Law professors Jonathan Klick (U Penn Law) and Joshua D. Wright (George Mason Law) have posted a paper, Grocery Bag Bans and Foodborne Illness, that has been making the rounds in the news and blogs in the last few days. The paper argues that the bans on plastic bags in San Francisco and other California cities have caused a spike in the rate of illness and death from foodborne illnesses such as E. Coli and salmonella.
Cities banned plastic bags in response to claims that the bags increase the costs of waste disposal and harm marine animals. But according to the article, the bag bans have exacted a serious human toll; after San Francisco's enactment of the first major plastic bag ban in 2007 the number of emergency room visits and deaths related to foodborne illness increased sharply. According to the article, the reason may be that consumers rarely wash the bags, mixing residues from raw meat, vegetables, and other items together over time creating a Petri dish of bacteria in which food items marinate.
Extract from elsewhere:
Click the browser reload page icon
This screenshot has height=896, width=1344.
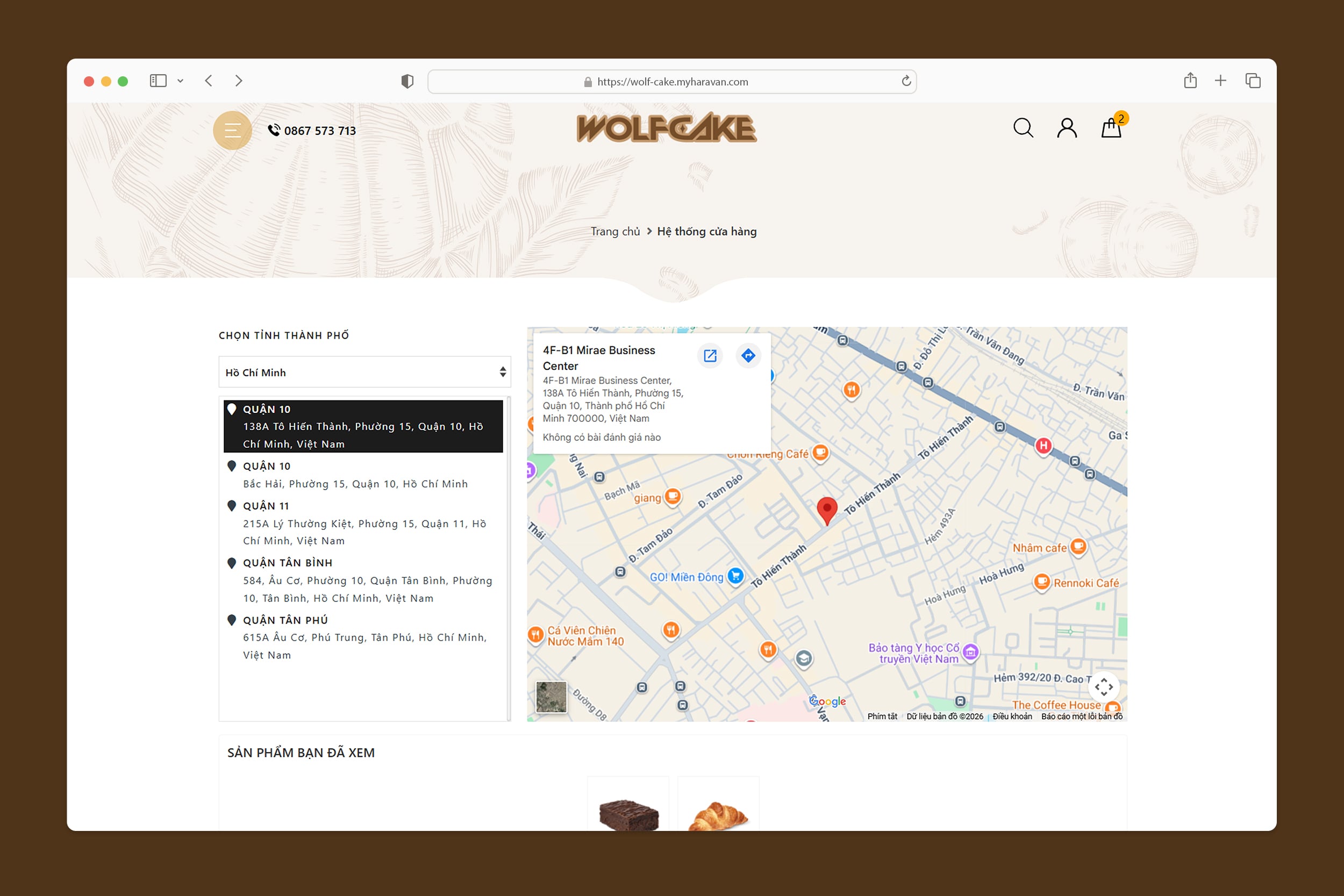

Of course, the authors' observational study does not prove that the bag ban caused the increase in illness, but overall the authors' argument seems persuasive.
Since 2007, the bag bans have been spreading in California like an epidemic. After San Francisco, three other California cities quickly enacted the bans: Malibu, Fairfax, and Palo Alto. The bag ban hits close to home for me, as my town is one of the four called out in the article. As a resident of a "Malibu-adjacent" neighborhood, I have had the opportunity to "enjoy" the twin benefits of the increased seagull and salmonella populations. And I am no longer alone, as the bans are now much more widespread than these initial four cities.
The law profs' study has attracted some significant coverage in the last few days, but the major outlets seem to have overlooked the most astounding calculation from the paper, perhaps because one would need to read the paper to find it. The authors estimate that the additional deaths from the plastic bag ban value each saved animal at $87,500. Perhaps more significantly, this figure only takes into account the costs of those people killed by foodborne illness, not the legions hospitalized, sickened, absent from place of employment, or otherwise incapacitated because of eating food out of filthy cloth bags. One can only imagine that the number of those sickened is orders of magnitude larger than those killed.
It is possible that residents of these (largely uber wealthy) cities would value each sea lion, harbor seal, dolphin, and other endearing animal at $87,500. (I wonder how they value the fish populations that are decimated by the overpopulation of sea lions off the Pacific coast.) My guess, however, is that the primary beneficiary is the elusive Pacific Sea Rat (a.k.a. the seagull), which is one of the few things more unappealing to have in direct contact with food than reusable fabric shopping bags. One would guess that even in Malibu, Marin, Palo Alto, and San Francisco, one could come to a consensus that $87,500 is too steep a price for a seagull.
The plastic bag ban is but one of thousands of examples of regulatory zeal gone awry in California. As I have argued before, California's inability to consider the costs of regulation is turning the state's economy into a rustbelt economy. I hope more law professors will follow the lead of Klick and Wright, conducting the assessment of the costs and ancillary effects of regulation that our California state and local governments seem unable to perform or uninterested in considering.